[Mochi-devel] [EXTERNAL] Re: Margo handler hangs on flooded requests

Fri Sep 25 14:30:44 CDT 2020

Fantastic- thank you for confirming so quickly!

I'll defer to Jerome on how the best way to handle the official spack repo, but I would imagine the easiest short term thing is to add a variant to control it.

thanks,
-Phil
________________________________
From: Sim, Hyogi <simh at ornl.gov>
Sent: Friday, September 25, 2020 2:54 PM
To: Sim, Hyogi <simh at ornl.gov>
Cc: Jerome Soumagne <jsoumagne at hdfgroup.org>; Carns, Philip H. <carns at mcs.anl.gov>; mochi-devel at lists.mcs.anl.gov <mochi-devel at lists.mcs.anl.gov>; Wang, Feiyi <fwang2 at ornl.gov>; Brim, Michael J. <brimmj at ornl.gov>
Subject: Re: [Mochi-devel] [EXTERNAL] Re: Margo handler hangs on flooded requests

Jerome and Phil,

It seems like your suggestion fixes the problem.

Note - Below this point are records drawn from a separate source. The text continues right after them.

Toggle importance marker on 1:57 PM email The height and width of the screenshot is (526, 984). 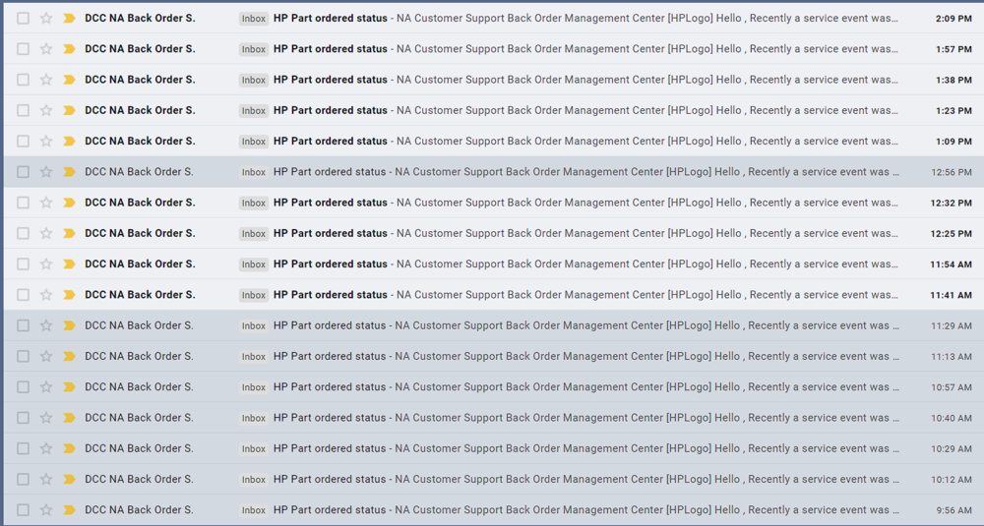pos(69,49)
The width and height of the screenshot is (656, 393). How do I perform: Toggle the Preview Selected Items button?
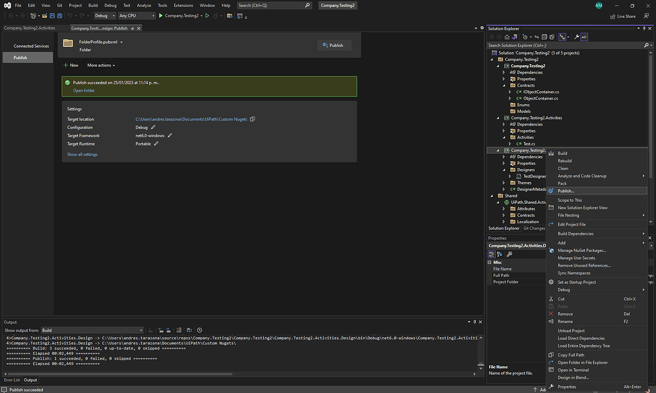pyautogui.click(x=584, y=37)
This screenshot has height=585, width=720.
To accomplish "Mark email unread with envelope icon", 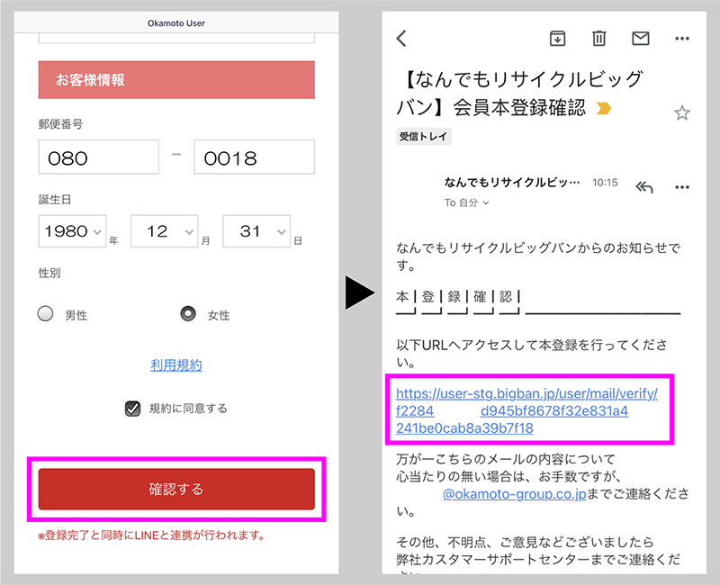I will pos(641,38).

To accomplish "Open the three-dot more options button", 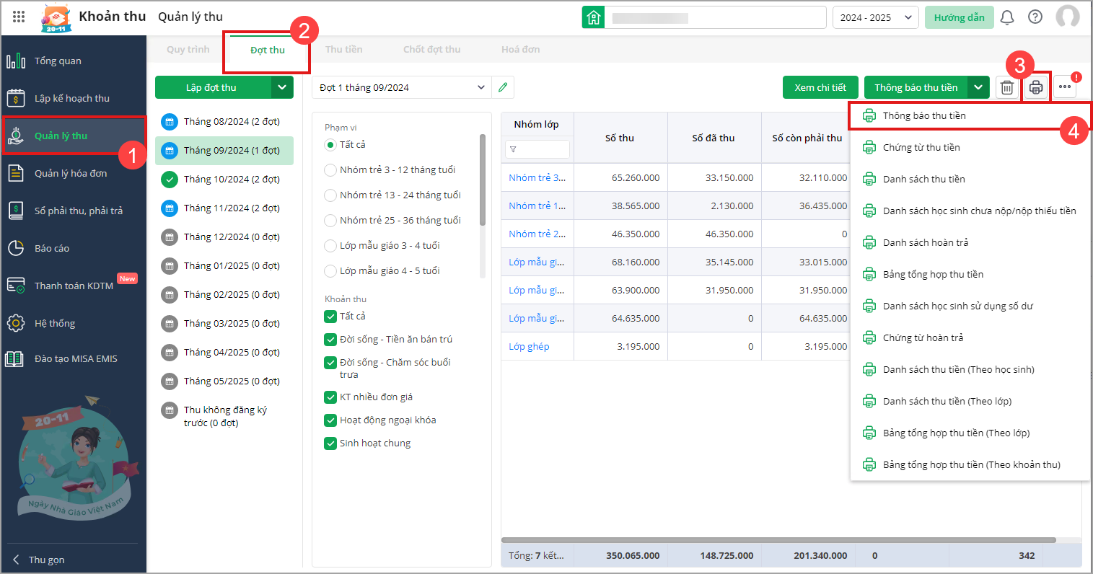I will [1065, 88].
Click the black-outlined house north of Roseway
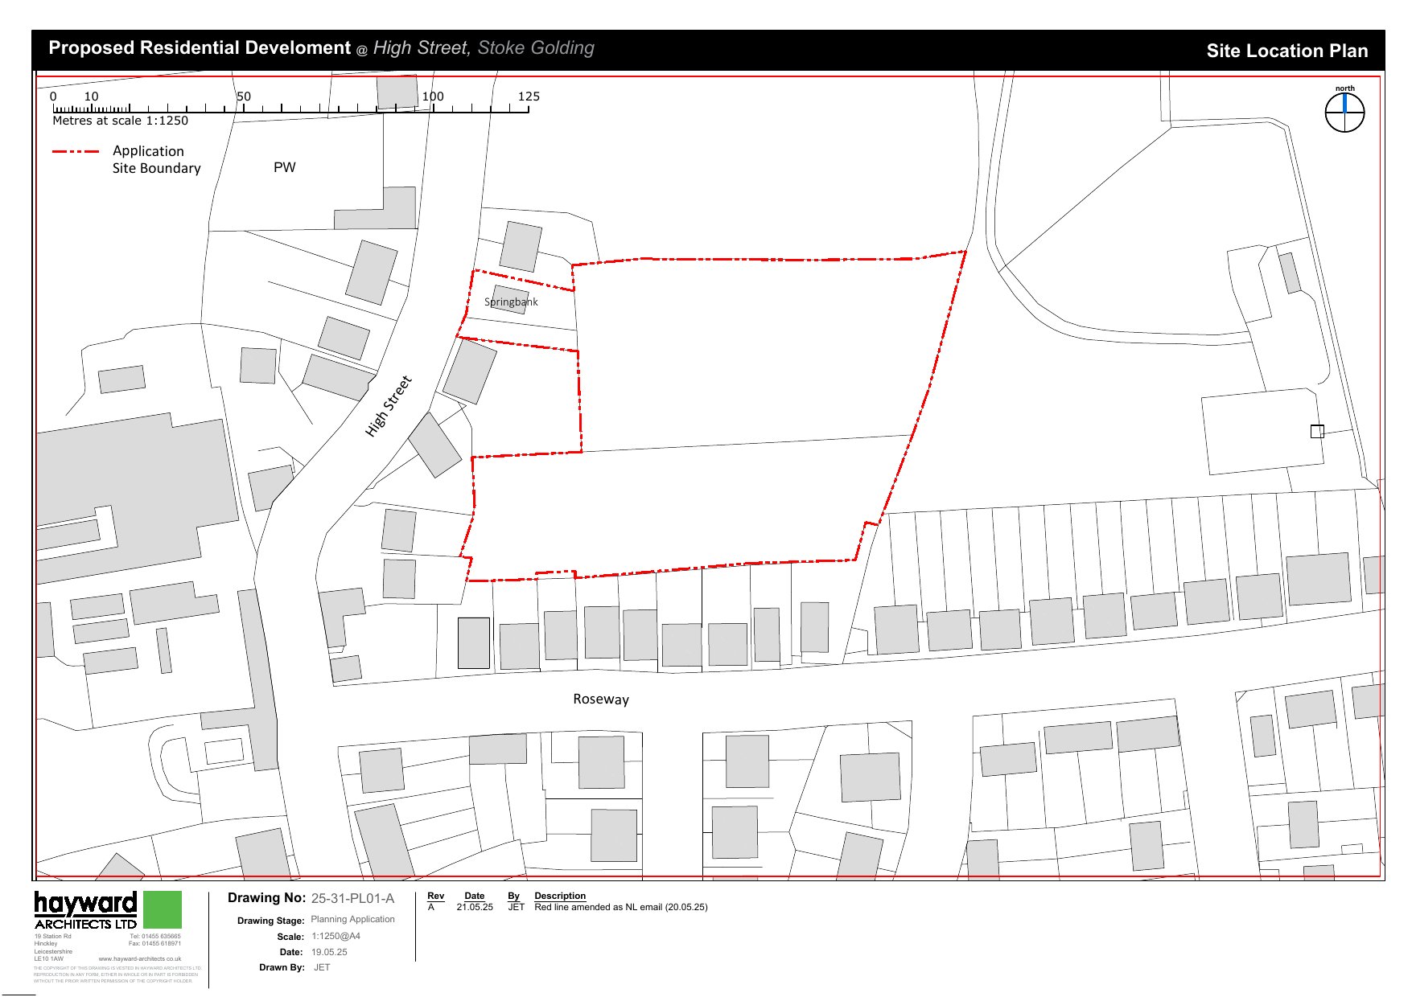This screenshot has height=997, width=1412. point(473,642)
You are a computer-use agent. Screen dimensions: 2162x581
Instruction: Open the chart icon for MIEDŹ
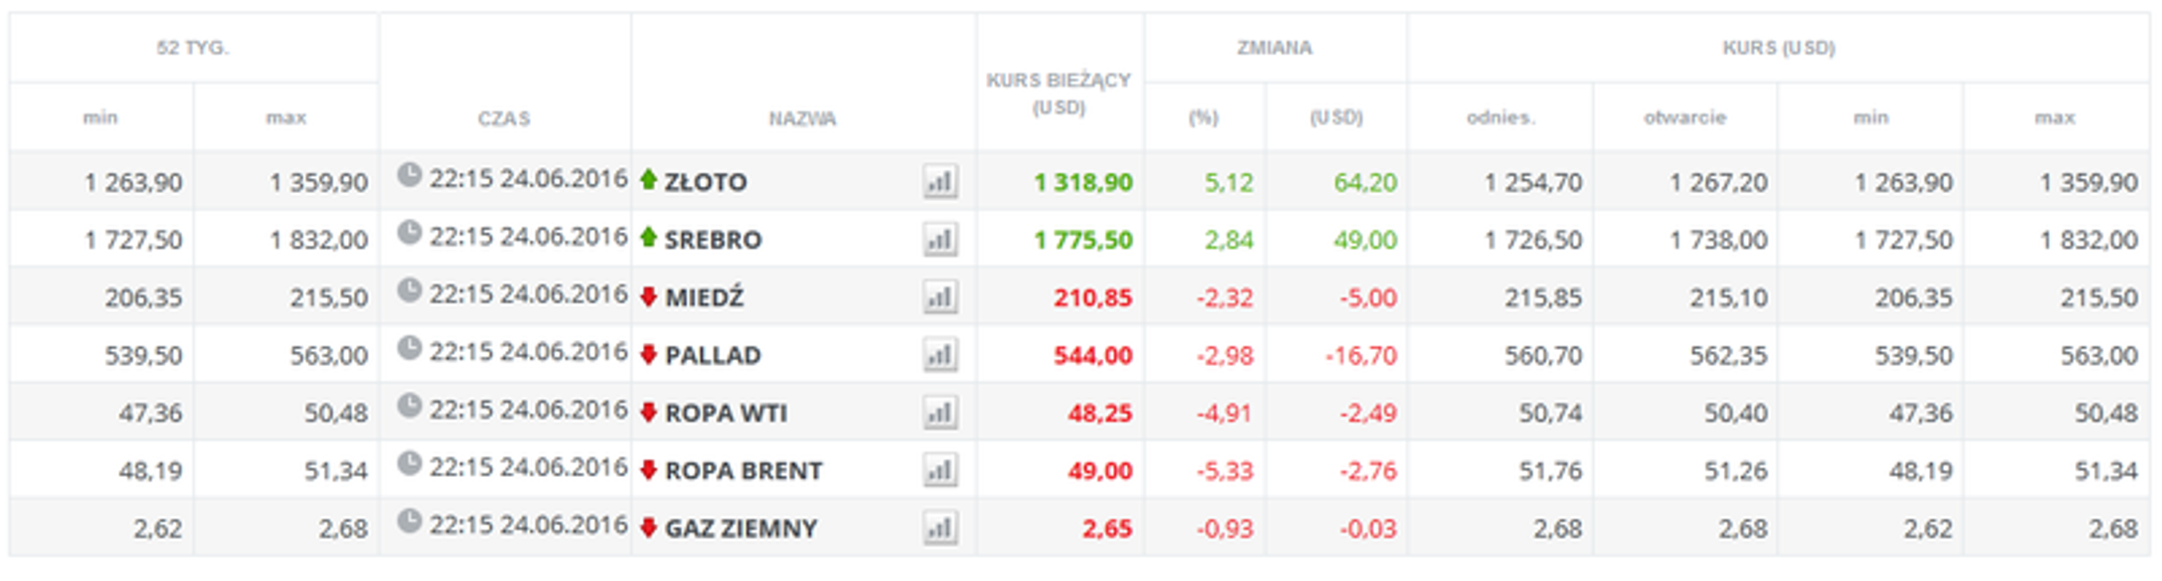[940, 297]
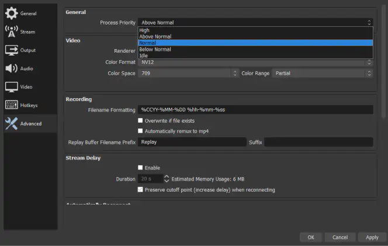Check Automatically remux to mp4

140,131
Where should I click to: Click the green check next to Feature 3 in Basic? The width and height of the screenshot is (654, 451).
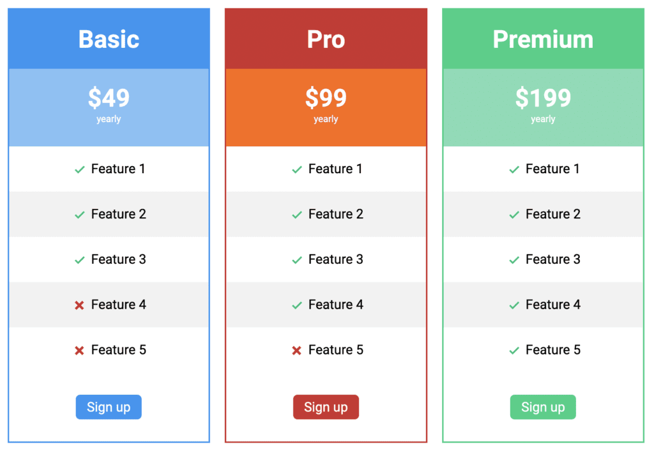79,259
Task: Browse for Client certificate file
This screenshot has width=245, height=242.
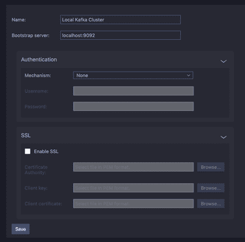Action: [x=211, y=203]
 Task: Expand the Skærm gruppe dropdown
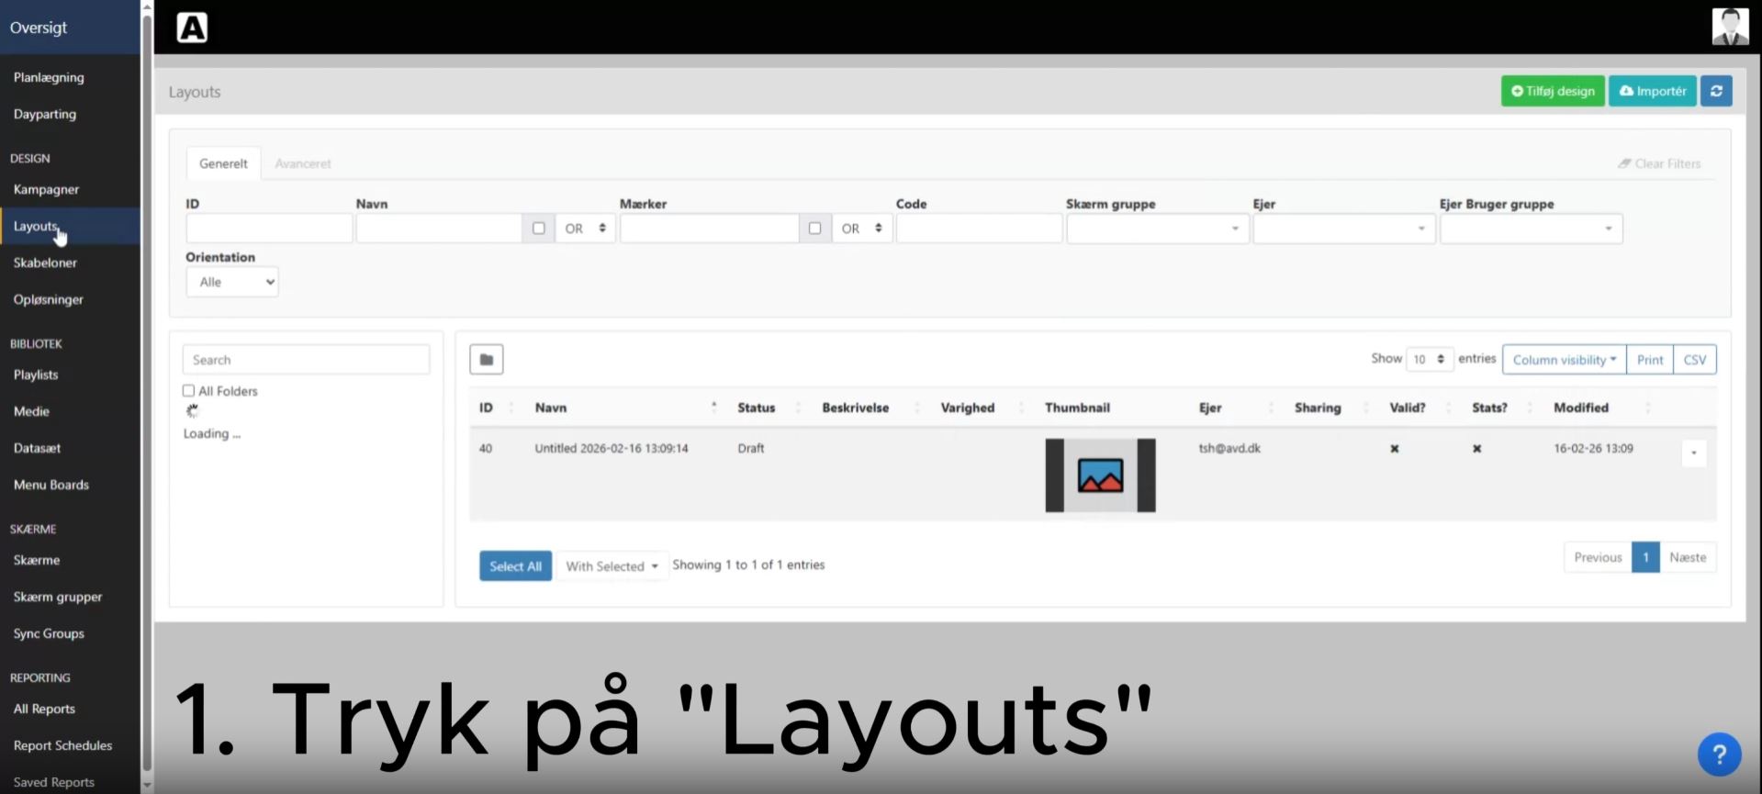click(1157, 229)
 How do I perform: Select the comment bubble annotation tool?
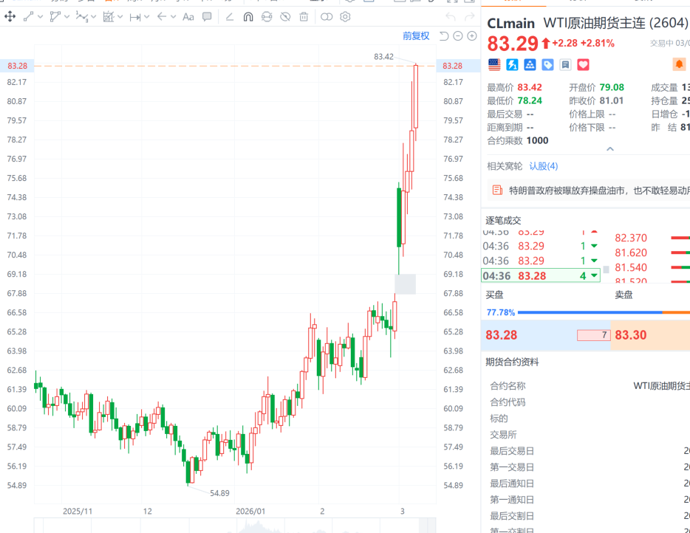207,16
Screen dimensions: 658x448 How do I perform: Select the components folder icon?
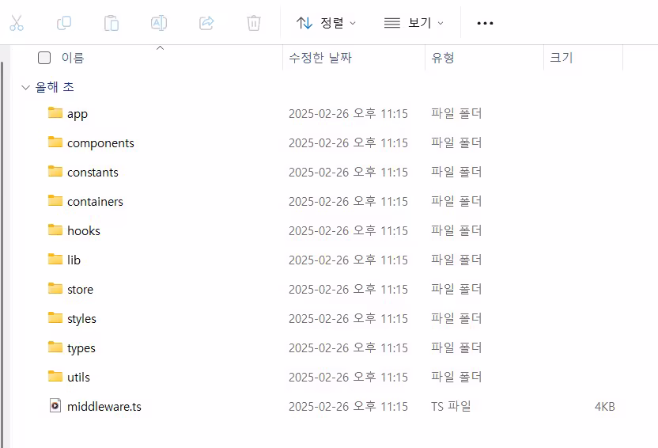click(55, 142)
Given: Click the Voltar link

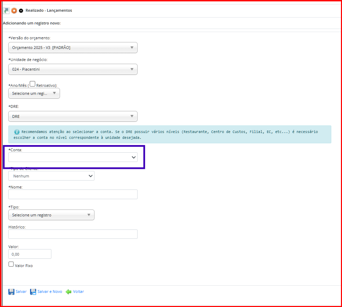Looking at the screenshot, I should [x=78, y=292].
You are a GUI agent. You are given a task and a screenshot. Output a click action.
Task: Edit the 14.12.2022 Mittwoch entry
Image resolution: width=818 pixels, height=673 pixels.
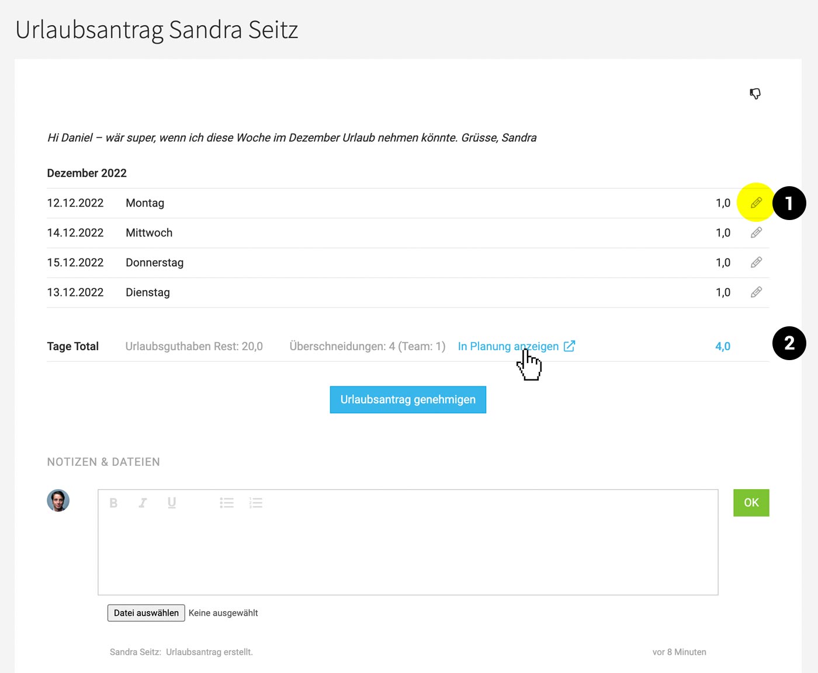[756, 233]
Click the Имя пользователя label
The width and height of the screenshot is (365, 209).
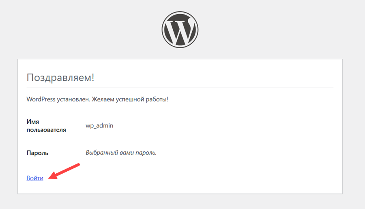pyautogui.click(x=46, y=125)
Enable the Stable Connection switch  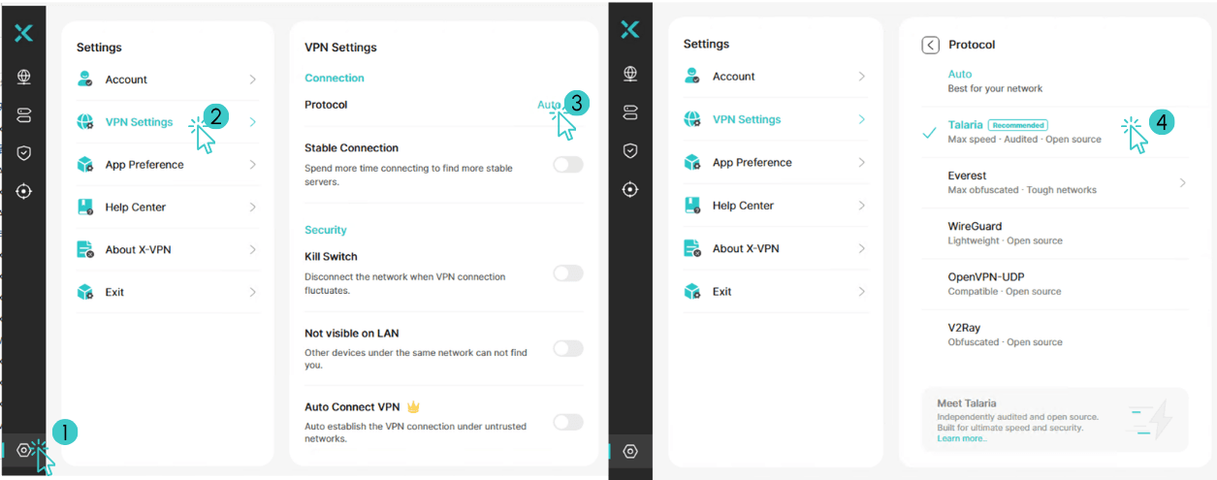(x=568, y=165)
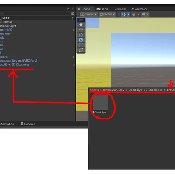Click the Hierarchy lock icon
The image size is (175, 175).
coord(68,9)
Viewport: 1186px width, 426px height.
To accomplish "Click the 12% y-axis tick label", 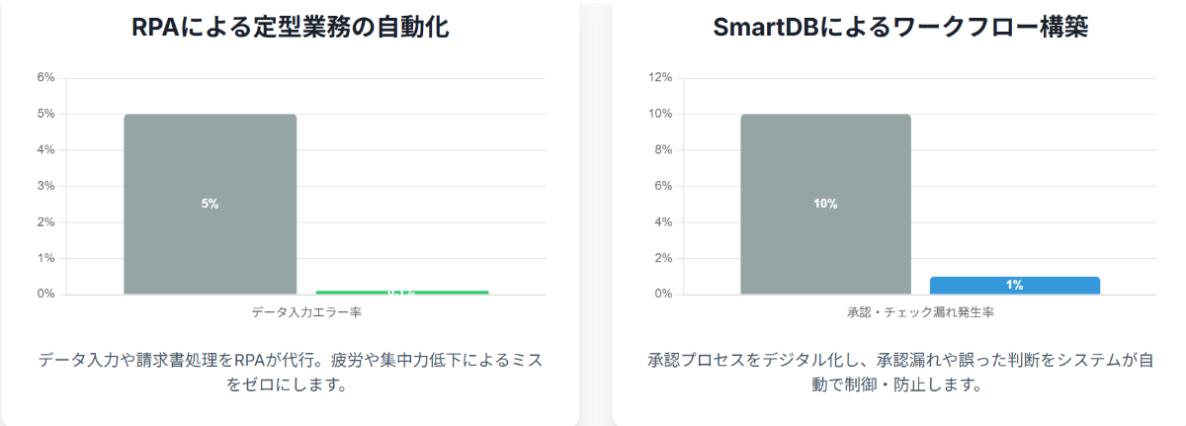I will [x=660, y=78].
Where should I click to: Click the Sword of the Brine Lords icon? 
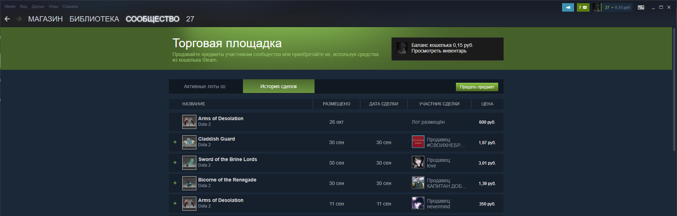click(189, 163)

Thank you!

I am still waiting results of larger runs on Summit, but I was able to run the reproducer successfully on summitdev with 54 nodes/20 ppn (1080 bcast rpcs). And the number of blocked ults doesn't get stuck at 255 but increases further (e.g., 900+). I will report further once I get results from summit.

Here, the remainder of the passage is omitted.